**Texto mostrado**
■ ■ ■ ■ ■

Hay quien desespera si no entiende. Me fascina lo que no entiendo. Ahora mismo intervengo en la presentación de un libro mío sin estar presente. Mejor, no estoy presente en cuerpo. A través de este escrito me presento ante ustedes de otro modo, en maniquí. En algún pasaje dedicado a Raymond Roussel, Breton habla de un maniquí interior, anónimo, sin ojos ni nariz ni orejas, que el psicoanálisis descubrió en lo profundo de la mente. Bien, entonces les envió, enganchado, subyacente, adjunto a este texto, a través de un procedimiento más o menos mágico, mi maniquí, mi muñeco, al que mi soplo o hálito, que ya mismo le insuflo a estas líneas, darán, auguro, en presencia de ustedes, a la inocua, inmóvil figura una voz, nariz, ojos, oídos. De acuerdo, no seré yo y lo seré. De algún modo estaré con ustedes, por una labor de ciencia secreta, aunque mi cuerpo no se haya movido de su sitio, en el sur y a miles de kilómetros, por un procedimiento que me fascina y me conmueve por extraño, misterioso.

Una vez con ustedes, entre ustedes, habla mi muñeco, hablo. Dice Xavier Forneret: No es que sea bueno; es que estoy contento. Estoy contento porque algo mío circula libremente por una zona del mundo, parezco bueno —incapaz de pegarle al perro, insultar al vecino, desear la mujer de otro vecino, tal vez del mismo. No. Soy el mismo, neurótico, obsesivo, desconcertante, capaz de puntapié y transgresión de la Ley Mosaica, pero al que una edición en el extranjero hace feliz, hace brillar sus ojos.

■ ■ ■ ■ ■

**Consigna**
Resume en dos oraciones el texto mostrado. El material proviene de una fuente distinta a la del texto.

**Material de origen**
■ ■ ■ ■ ■

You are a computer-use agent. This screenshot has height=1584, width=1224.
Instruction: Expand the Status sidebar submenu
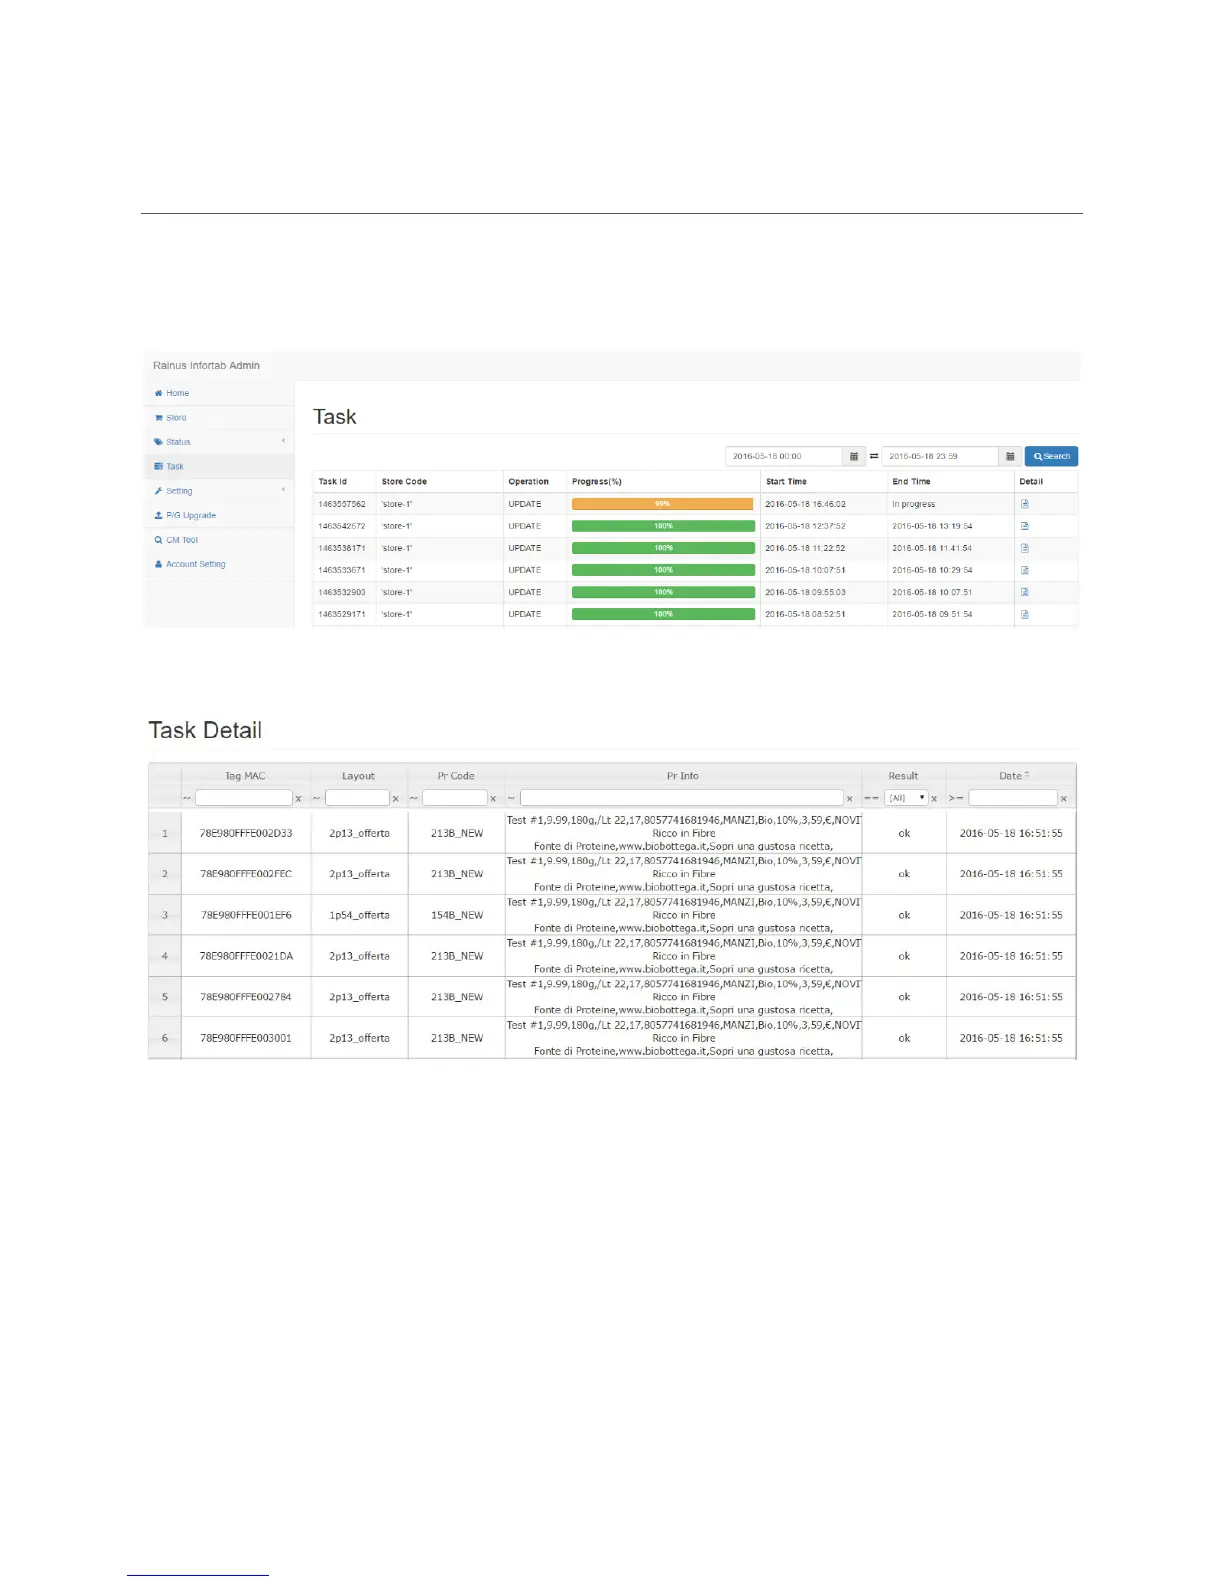coord(219,442)
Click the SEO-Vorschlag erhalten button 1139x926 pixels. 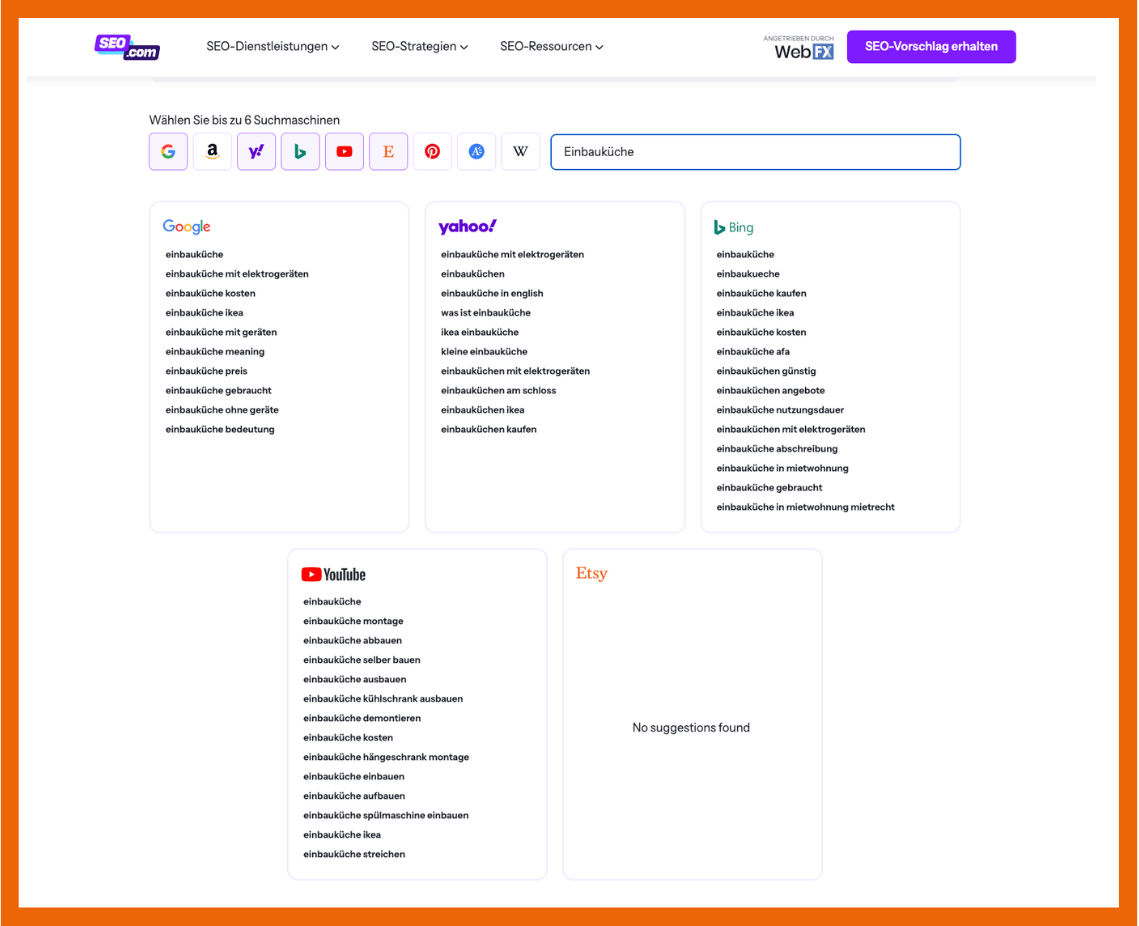[930, 47]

■ ■ ■ ■ ■

**Respuesta del ejercicio**
Quien escribe interviene sin estar presente en la presentación de un libro suyo y, evocando el maniquí interior del que habla Breton, envía junto al escrito un muñeco al que su soplo dará voz, nariz, ojos y oídos ante el público, mientras su cuerpo sigue en el sur, a miles de kilómetros. Ya entre los asistentes, ese muñeco habla y, citando a Xavier Forneret («No es que sea bueno; es que estoy contento»), explica que la alegría viene de que algo suyo circula libremente por una zona del mundo gracias a una edición en el extranjero.